(Beginning of Source data)

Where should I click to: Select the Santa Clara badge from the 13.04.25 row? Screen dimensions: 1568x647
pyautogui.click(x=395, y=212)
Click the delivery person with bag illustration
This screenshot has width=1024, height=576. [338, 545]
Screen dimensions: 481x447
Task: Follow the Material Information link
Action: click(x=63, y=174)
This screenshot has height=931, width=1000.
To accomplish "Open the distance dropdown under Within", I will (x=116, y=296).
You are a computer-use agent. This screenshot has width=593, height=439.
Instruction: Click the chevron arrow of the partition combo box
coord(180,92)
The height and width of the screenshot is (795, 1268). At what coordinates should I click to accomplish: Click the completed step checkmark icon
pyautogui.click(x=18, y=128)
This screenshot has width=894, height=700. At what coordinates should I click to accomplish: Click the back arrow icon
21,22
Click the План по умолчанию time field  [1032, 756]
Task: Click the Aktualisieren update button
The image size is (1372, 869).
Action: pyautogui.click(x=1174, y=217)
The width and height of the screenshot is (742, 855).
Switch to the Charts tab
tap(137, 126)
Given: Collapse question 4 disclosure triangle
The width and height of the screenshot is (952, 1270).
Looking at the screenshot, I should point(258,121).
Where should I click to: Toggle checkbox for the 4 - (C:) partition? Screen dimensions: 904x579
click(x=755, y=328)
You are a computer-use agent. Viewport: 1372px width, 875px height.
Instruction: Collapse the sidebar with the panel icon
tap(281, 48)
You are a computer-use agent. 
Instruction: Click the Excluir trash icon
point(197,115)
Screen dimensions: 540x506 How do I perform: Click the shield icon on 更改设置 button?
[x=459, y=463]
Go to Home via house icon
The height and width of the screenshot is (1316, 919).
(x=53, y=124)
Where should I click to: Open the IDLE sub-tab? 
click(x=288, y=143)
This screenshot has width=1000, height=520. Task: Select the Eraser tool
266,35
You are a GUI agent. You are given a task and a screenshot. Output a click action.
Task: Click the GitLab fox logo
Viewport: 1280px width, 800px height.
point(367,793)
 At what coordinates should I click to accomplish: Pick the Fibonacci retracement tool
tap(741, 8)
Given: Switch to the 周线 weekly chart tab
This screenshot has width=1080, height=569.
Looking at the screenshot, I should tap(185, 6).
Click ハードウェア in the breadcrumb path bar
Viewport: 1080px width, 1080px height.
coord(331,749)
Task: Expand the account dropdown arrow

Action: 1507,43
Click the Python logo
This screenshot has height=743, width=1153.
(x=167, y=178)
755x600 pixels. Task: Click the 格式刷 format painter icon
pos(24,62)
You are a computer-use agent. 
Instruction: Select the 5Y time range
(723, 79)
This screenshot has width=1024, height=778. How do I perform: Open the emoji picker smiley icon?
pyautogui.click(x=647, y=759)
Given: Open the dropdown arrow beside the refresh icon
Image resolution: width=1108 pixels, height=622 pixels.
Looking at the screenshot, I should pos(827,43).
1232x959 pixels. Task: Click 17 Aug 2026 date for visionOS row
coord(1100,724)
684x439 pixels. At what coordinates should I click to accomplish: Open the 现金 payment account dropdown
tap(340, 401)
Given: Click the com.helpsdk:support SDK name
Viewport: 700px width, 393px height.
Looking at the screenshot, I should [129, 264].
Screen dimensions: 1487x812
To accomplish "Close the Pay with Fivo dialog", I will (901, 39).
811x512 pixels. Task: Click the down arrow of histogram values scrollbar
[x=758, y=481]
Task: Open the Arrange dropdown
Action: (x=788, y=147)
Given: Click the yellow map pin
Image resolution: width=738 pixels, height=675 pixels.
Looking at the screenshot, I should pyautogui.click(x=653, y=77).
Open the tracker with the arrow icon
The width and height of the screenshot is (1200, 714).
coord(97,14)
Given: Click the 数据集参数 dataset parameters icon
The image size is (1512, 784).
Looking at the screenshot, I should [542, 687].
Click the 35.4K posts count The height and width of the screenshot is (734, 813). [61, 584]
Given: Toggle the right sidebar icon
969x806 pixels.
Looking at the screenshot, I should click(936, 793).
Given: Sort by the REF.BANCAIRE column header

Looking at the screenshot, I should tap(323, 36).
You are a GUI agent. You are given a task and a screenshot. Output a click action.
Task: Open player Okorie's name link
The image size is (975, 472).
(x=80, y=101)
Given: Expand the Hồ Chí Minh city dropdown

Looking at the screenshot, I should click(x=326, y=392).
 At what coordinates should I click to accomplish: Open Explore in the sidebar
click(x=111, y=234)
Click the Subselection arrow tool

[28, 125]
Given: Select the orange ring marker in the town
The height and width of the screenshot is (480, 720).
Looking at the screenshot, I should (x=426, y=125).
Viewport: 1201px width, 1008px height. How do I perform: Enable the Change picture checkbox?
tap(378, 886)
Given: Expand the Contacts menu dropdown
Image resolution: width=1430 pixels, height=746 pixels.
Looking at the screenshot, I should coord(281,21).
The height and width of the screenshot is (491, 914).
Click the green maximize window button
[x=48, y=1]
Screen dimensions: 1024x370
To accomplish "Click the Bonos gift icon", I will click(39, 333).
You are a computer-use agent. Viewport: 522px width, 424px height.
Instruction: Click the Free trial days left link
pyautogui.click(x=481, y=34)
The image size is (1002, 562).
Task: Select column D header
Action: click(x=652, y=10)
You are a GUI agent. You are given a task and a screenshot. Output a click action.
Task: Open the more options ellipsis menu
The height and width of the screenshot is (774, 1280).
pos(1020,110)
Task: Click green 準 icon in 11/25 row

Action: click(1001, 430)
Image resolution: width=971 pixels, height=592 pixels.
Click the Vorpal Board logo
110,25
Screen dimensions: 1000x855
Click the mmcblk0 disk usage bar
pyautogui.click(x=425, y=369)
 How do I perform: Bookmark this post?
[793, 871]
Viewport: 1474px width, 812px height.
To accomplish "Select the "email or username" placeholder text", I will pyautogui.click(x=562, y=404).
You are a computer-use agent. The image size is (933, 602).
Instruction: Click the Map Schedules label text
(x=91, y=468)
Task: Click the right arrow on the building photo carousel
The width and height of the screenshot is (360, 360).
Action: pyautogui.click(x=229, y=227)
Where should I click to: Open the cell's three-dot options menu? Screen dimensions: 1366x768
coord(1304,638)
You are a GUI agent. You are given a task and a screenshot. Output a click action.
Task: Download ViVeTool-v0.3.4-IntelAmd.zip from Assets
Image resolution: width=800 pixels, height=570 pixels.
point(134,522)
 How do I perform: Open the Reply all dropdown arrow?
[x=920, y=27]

(End of Source data)

• Task details: Search the entries for the string "will" and copy each line where it occurs.

• Written reply:
To accomplish "Open the distance dropdown under Within", I will (x=116, y=296).
To accomplish "Close the Pay with Fivo dialog", I will (901, 39).
To accomplish "Click the Bonos gift icon", I will click(39, 333).
To accomplish "Select the "email or username" placeholder text", I will pyautogui.click(x=562, y=404).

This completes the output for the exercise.